See some titles you don’t know? Check them out!
These are wonderful books. It’s going to be a great semester!
August 24, 2014
Last month, I wrote about my family’s Little Free Library. I wanted to let you know that my neighborhood is using it! We average probably a visitor every day or so. We’ve had many donations, and I’ve been able to tell which books are the most popular (Diary of a Wimpy Kid, Babysitters Club) and which books have been borrowed and kept (Divergent, Sushi for Beginners). That’s OK because that is the what the library is all about. Moving books from people to people. We’ve received many, many donations and I spend time once a week re-arranging and re-organizing the titles. This little library is a delight in my life.

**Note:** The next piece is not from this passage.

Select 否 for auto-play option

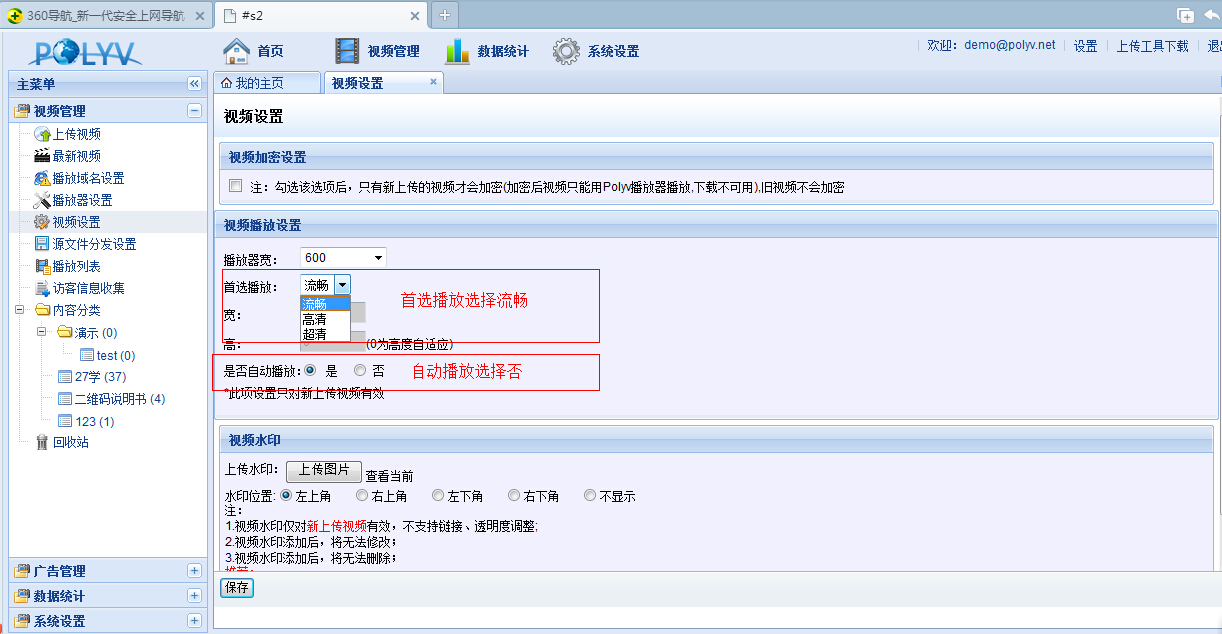pos(360,370)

But wait! What if you live in my neighborhood, and it is night, and you need a book, and you don’t have a flashlight? Our Little Free Library is open and lit:
My husband and younger son took apart one of those solar lights you can put in the ground to light a sidewalk (an example is in the ground in the photo). They then attached the solar part of the light to the roof of the library, drilled a hole in the back of the library under the roof, set the light inside the library, and voila: our Free Little Library has a solar-powered light for all your night-time book-borrowing needs.
July 21, 2014
The first Little Free Library was started in 2009 in Wisconsin. Since that time, more than 15,000 Little Free Libraries have been built.
I am happy to announce that my family has built a Little Free Library:
Our little library is near the end of our driveway (so the snow plow doesn’t knock it over in the winter). Books are available to anyone who walks by and wants to borrow one. The Little Free Library works on the honor system. Readers can borrow and return a book, or swap books.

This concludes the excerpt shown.